Уже почти стемнело, когда Анжела, собираясь уходить, тепло пожала ему руку и по-своему ласково поблагодарила за его доброту и советы. Потом, отказавшись от его предложения проводить ее и пообещав, что она придет к нему завтра, девушка отправилась домой.
Первым, что бросилось ей в глаза на столике в прихожей, была записка, адресованная ей самой, написанная почерком, который она видела на многих счетах за стирку, но никогда прежде не видела на конверте. Она открыла ее в смутной тревоге. Письмо гласило следующее:
«Мисс, ваш отец только што уволил меня, сказав, што он слишком устал от меня, и што я слишком неотесана, штобы находицца в вашем обществе, што является совершенной правдой. Но, Мисс, чуйствуя необходимость попрощацца с вами лично после того, как я воспитывала вас вот этими вот руками и все для вас делала все эти годы, я беру на себя смелость написать вам, Мисс, штобы попрощацца и благослови вас Бог, мой прекрасный ангел, и меня можно будет найти внизу, в старом доме в конце дороги, который мой бенный муж оставил мне, который, к щастью, просто пустой совсем стоит, и вы ведь будете время от времени навещать меня, Мисс?

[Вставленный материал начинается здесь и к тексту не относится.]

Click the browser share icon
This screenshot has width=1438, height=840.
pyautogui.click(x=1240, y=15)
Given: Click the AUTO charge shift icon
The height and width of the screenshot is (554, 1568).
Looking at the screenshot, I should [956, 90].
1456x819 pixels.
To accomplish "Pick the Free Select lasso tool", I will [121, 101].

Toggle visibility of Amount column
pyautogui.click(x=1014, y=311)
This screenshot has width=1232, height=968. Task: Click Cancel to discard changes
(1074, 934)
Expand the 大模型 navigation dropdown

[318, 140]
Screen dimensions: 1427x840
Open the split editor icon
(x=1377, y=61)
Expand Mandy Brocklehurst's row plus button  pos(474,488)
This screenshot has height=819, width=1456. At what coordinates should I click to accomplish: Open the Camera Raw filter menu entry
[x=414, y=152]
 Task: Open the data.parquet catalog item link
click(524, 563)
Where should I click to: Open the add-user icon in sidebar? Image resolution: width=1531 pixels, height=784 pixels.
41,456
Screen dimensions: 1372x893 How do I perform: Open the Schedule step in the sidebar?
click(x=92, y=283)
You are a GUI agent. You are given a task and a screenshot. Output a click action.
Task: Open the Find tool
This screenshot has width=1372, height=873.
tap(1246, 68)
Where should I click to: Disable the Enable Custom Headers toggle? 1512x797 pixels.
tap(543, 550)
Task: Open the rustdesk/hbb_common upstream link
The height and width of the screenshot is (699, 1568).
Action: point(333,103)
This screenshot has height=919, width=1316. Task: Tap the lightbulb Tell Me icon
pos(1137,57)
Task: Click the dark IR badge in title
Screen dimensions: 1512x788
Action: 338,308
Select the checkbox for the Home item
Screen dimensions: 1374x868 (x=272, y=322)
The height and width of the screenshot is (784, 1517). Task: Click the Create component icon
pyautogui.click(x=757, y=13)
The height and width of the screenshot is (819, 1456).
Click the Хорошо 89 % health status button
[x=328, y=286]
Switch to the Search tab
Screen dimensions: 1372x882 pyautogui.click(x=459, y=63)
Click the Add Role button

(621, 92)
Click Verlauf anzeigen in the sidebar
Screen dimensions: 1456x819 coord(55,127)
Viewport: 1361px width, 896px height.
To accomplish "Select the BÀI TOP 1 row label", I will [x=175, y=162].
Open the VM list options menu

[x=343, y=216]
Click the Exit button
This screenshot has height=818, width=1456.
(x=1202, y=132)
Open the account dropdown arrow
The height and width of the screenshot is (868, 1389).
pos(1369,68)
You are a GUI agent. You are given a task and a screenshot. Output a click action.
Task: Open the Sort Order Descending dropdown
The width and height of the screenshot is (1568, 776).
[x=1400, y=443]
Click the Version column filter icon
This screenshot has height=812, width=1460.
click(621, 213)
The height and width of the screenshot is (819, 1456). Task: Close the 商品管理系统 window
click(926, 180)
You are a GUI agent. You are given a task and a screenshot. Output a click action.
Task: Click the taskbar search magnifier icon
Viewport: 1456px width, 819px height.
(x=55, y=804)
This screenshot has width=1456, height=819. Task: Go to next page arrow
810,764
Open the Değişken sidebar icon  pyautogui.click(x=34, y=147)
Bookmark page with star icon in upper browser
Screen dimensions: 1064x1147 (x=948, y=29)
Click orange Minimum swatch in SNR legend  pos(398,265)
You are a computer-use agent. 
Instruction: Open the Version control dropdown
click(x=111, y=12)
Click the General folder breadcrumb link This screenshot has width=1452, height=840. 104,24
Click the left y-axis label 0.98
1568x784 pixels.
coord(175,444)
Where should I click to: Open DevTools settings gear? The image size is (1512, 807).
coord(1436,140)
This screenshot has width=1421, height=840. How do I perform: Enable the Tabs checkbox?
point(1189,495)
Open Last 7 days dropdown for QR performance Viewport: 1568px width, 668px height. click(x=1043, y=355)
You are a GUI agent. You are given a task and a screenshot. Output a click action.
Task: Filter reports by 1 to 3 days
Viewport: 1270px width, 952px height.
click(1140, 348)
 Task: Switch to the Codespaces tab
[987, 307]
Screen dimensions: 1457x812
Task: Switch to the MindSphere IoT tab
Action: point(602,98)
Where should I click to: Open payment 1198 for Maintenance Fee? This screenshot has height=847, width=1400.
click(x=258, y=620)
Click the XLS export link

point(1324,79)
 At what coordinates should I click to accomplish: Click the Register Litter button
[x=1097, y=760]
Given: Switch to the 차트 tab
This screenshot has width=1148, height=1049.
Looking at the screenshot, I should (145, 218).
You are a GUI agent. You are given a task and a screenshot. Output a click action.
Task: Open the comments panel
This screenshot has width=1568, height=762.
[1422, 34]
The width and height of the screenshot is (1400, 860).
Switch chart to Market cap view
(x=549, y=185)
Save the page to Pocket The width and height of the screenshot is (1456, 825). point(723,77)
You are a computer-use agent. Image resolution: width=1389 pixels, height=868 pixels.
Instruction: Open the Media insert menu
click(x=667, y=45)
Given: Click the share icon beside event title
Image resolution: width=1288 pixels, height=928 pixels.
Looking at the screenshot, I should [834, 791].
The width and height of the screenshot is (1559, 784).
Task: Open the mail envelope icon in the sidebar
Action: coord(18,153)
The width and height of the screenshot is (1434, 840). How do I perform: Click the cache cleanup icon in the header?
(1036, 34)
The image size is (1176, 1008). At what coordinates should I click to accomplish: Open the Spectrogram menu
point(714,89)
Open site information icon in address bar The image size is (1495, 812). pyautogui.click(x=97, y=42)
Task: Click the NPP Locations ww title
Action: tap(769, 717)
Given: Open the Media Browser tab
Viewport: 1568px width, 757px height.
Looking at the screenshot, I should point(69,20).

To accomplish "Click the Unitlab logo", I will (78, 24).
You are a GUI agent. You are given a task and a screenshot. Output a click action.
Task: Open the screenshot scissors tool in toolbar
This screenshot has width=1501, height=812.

Ваша покорная слуга Пиготт.
Ищо пишу тут, штобы сказать, што вещи ваши я сложила перед уходом, а за своими пришлю завтра, коли останусь жива. С вашего позволения, Мисс, вы найдете свою чистую ночную сорочку в левом шкафу, и мне очень жаль, што я не могу быть там, штобы разложить ее для вас. Я возьму на себя смелость посылать за вашим бельем в стирку, так как оно никому не может быть доверено».
Анжела прочла письмо до конца, а затем откинулась на спинку стула и разразилась бурными рыданиями. Однако, немного придя в себя, она встала и пошла в кабинет отца.
— Это правда? — спросила она, все еще всхлипывая.
— Что — правда? — равнодушно спросил Филип, делая вид, что не замечает ее огорчения.
— Что вы прогнали Пиготт?
— Да. Видишь ли, Анжела…
— Вы хотите сказать, что она действительно ушла?
— Конечно. Анжела, мне действительно нужно было это сделать…
— Простите, отец, но я не хочу слушать ваши доводы и оправдания! — Теперь глаза девушки были совершенно сухими. — Эта женщина ухаживала за моей умирающей матерью и заменила мать мне. Она, как вы хорошо знаете, мой единственный друг — и все же вы выбросили ее из дома, как стоптанный башмак. Конечно, у вас есть на то свои причины, и я надеюсь, что они вас удовлетворяют, но что до меня — каковы бы ни были эти причины, я говорю, что вы поступили трусливо и жестоко! — и, бросив на него возмущенный взгляд, она вышла из комнаты.
Филип задрожал при виде гнева дочери.
— Слава богу, она ушла, и с этим делом покончено. Я прямо-таки боюсь ее, и хуже всего то, что она говорит правду, — сказал он себе, когда дверь закрылась.
Через десять дней после этого случая Анжела случайно услышала от мистера Фрейзера, что сэр Джон и леди Беллами отправляются в короткую поездку за границу, чтобы поправить здоровье сэра Джона. Если она и задумалась об этом, то лишь для того, чтобы почувствовать себя еще счастливее. Анжела не любила леди Беллами и даже боялась ее. О Джордже она ничего не слышала и с ним не виделась. Он тоже уехал.